RECORDS FOR THE EXERCISE:
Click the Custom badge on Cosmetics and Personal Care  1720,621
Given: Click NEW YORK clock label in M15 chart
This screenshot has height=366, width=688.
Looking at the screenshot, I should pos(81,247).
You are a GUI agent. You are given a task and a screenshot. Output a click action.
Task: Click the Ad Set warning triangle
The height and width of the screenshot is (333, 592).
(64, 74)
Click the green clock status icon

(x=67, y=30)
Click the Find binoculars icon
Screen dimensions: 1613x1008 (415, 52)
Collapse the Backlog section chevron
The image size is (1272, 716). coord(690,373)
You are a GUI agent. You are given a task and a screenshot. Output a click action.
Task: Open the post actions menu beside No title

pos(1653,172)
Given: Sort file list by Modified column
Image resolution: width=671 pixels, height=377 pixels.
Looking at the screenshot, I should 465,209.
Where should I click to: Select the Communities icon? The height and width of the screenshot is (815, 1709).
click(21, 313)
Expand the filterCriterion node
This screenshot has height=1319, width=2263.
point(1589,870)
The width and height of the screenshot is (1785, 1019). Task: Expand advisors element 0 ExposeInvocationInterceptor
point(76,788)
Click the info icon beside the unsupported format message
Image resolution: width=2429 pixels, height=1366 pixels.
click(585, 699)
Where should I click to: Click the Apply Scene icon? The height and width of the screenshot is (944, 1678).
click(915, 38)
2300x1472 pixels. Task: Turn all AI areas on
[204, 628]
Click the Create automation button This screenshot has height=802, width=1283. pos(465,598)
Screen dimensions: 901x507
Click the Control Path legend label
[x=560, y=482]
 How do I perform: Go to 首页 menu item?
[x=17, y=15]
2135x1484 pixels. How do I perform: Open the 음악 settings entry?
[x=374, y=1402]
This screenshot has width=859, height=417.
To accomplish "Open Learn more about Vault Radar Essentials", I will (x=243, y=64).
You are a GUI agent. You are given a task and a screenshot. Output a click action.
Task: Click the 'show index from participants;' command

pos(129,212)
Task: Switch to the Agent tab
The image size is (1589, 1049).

YOUR TASK: Restate each entry above word for word.

ANSWER SECTION:
Click the Custom badge on Cosmetics and Personal Care  1720,621
Given: Click NEW YORK clock label in M15 chart
This screenshot has height=366, width=688.
Looking at the screenshot, I should pos(81,247).
You are a GUI agent. You are given a task and a screenshot. Output a click action.
Task: Click the Ad Set warning triangle
The height and width of the screenshot is (333, 592).
(64, 74)
Click the green clock status icon

(x=67, y=30)
Click the Find binoculars icon
Screen dimensions: 1613x1008 (415, 52)
Collapse the Backlog section chevron
The image size is (1272, 716). coord(690,373)
You are a GUI agent. You are given a task and a screenshot. Output a click action.
Task: Open the post actions menu beside No title

pos(1653,172)
Given: Sort file list by Modified column
Image resolution: width=671 pixels, height=377 pixels.
Looking at the screenshot, I should 465,209.
Where should I click to: Select the Communities icon? The height and width of the screenshot is (815, 1709).
click(21, 313)
Expand the filterCriterion node
This screenshot has height=1319, width=2263.
point(1589,870)
The width and height of the screenshot is (1785, 1019). Task: Expand advisors element 0 ExposeInvocationInterceptor
point(76,788)
Click the info icon beside the unsupported format message
Image resolution: width=2429 pixels, height=1366 pixels.
click(585, 699)
Where should I click to: Click the Apply Scene icon? The height and width of the screenshot is (944, 1678).
click(915, 38)
2300x1472 pixels. Task: Turn all AI areas on
[204, 628]
Click the Create automation button This screenshot has height=802, width=1283. pos(465,598)
Screen dimensions: 901x507
Click the Control Path legend label
[x=560, y=482]
 How do I perform: Go to 首页 menu item?
[x=17, y=15]
2135x1484 pixels. How do I perform: Open the 음악 settings entry?
[x=374, y=1402]
This screenshot has width=859, height=417.
To accomplish "Open Learn more about Vault Radar Essentials", I will (x=243, y=64).
You are a GUI agent. You are given a task and a screenshot. Output a click action.
Task: Click the 'show index from participants;' command

pos(129,212)
Task: Switch to the Agent tab
The image size is (1589, 1049).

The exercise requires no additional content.